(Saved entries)
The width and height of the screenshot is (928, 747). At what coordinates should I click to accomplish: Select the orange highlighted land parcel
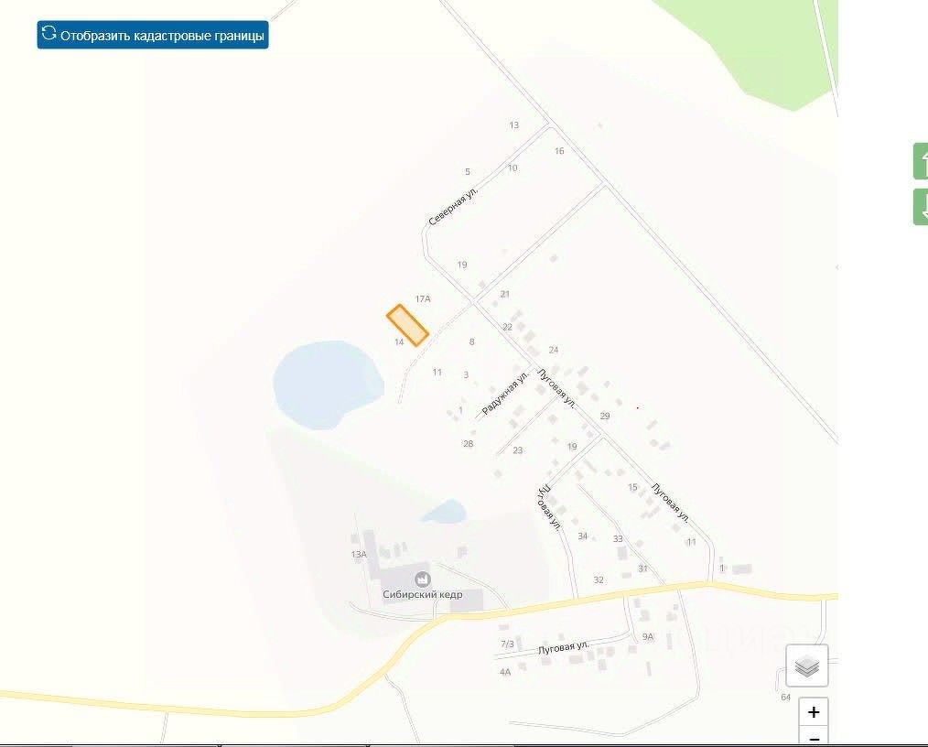408,326
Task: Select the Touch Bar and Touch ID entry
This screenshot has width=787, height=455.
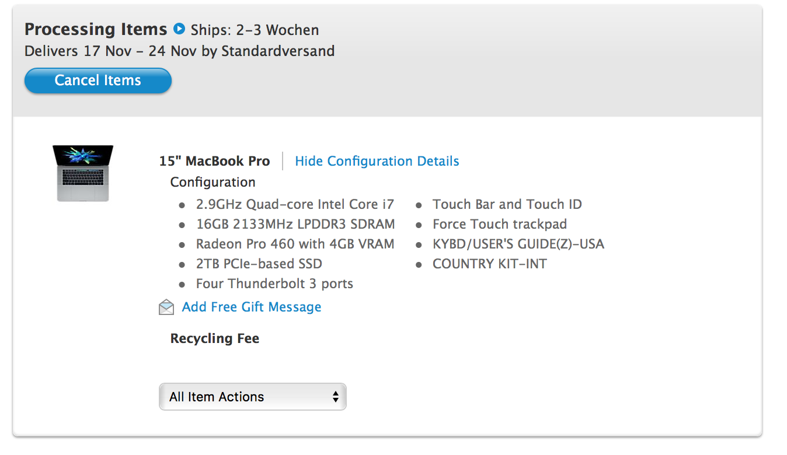Action: pyautogui.click(x=507, y=204)
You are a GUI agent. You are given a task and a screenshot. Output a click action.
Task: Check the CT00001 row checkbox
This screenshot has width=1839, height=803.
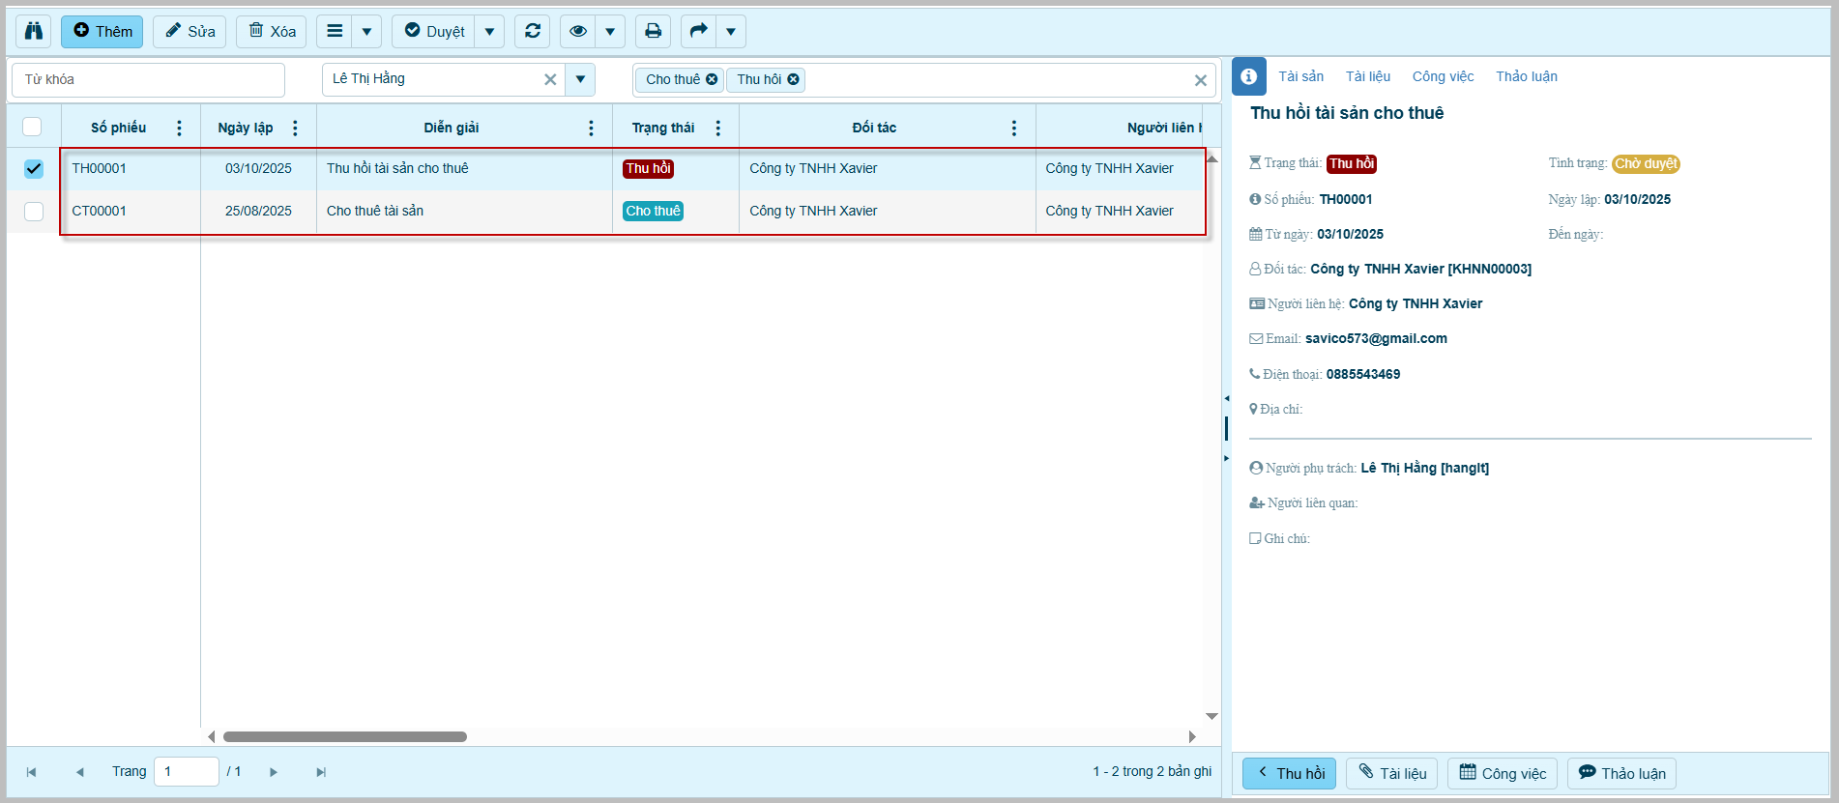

→ PROBLEM STATEMENT:
None of the pictures belong in the copy; transcribe the rest of the data exactly.

→ RESULT BELOW:
The width and height of the screenshot is (928, 747). At what coordinates should I click to accomplish: Select the orange highlighted land parcel
408,326
Task: Select the Touch Bar and Touch ID entry
This screenshot has width=787, height=455.
Action: pyautogui.click(x=507, y=204)
You are a GUI agent. You are given a task and a screenshot. Output a click action.
Task: Check the CT00001 row checkbox
This screenshot has width=1839, height=803.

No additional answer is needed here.